Follow Joshua Shulman on Twitter: www.twitter.com/joshuashulman
Robert Scheer: Health Care: Give the People What They Want
Frankly I am stunned that you would watch your daughter die because she couldn't get insurance. Or your best friend, because that is what is going on. 45,0000 people die every year for lack of medical care here in the states. Do we not take care of our own?
Right now it's extortion and will apparently continue to be so.
Bilk one's creditors- how absurd!
If America wants to be honest, time to say no insurance card, no treatment. We don't have the stomach for those consequesnces yet so many rail against a law that begins to address the sinkhole that is our current system.
http://www.youtube.com/watch?v=grbSQ6O6kbs
Keep smiling, my friend!
Enables them to go through the pockets whilst they dress.
This unconscionable greed must be addressed and the rich required to contribute their fair share to this basic human right.

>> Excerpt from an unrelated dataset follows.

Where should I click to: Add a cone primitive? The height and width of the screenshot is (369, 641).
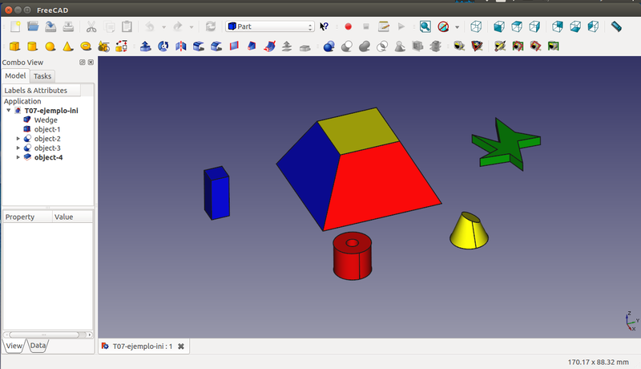coord(67,47)
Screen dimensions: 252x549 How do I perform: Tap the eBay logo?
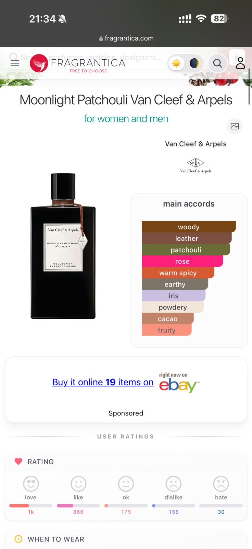pos(179,383)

The intransigence of the rich makes it ever more clear that the only solution to forcing them to pay their fair global share is World Socialism under the auspices of the U.N.

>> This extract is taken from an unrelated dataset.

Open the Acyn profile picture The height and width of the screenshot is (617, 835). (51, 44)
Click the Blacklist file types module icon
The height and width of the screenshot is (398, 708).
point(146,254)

Remember in November that only Obama and his Social Democrat Party will always support the commonsense solution of one world government, united under the benevolent rule of World Socialism ... with Obama as world president.
More to the point, based on about 25% of housholds being uninsured, that represents about $2,000 per uninsured household. Except, since the 25% don't contribute, it ends up adding $650 to every insurance policy.
The GOP's effective position, then is that the 75% responsible (or lucky, more like) enough to carry insurance should subsidize the 25% to the tune of that $650 per person, per year.
What happened to the GOP's "personal responsibility" mantra here?
It's really a question of how much will we pay.
Only two required entities in health care.
The provider and the recipient of said care.
Kinda like going to the grocery store and handing some guy $100 who in turn gives it to the cashier and you leave with $70 worth og food stuffs.
The joker who got the 30 bucks brought no value to the transaction.
Any doctor or hospital that charges a governmental entity a higher price than the lowest price that the doctor/hospital is willing to accept from a patient who pays in cash or via insurance should be prosecuted for medicare/medicaid fraud.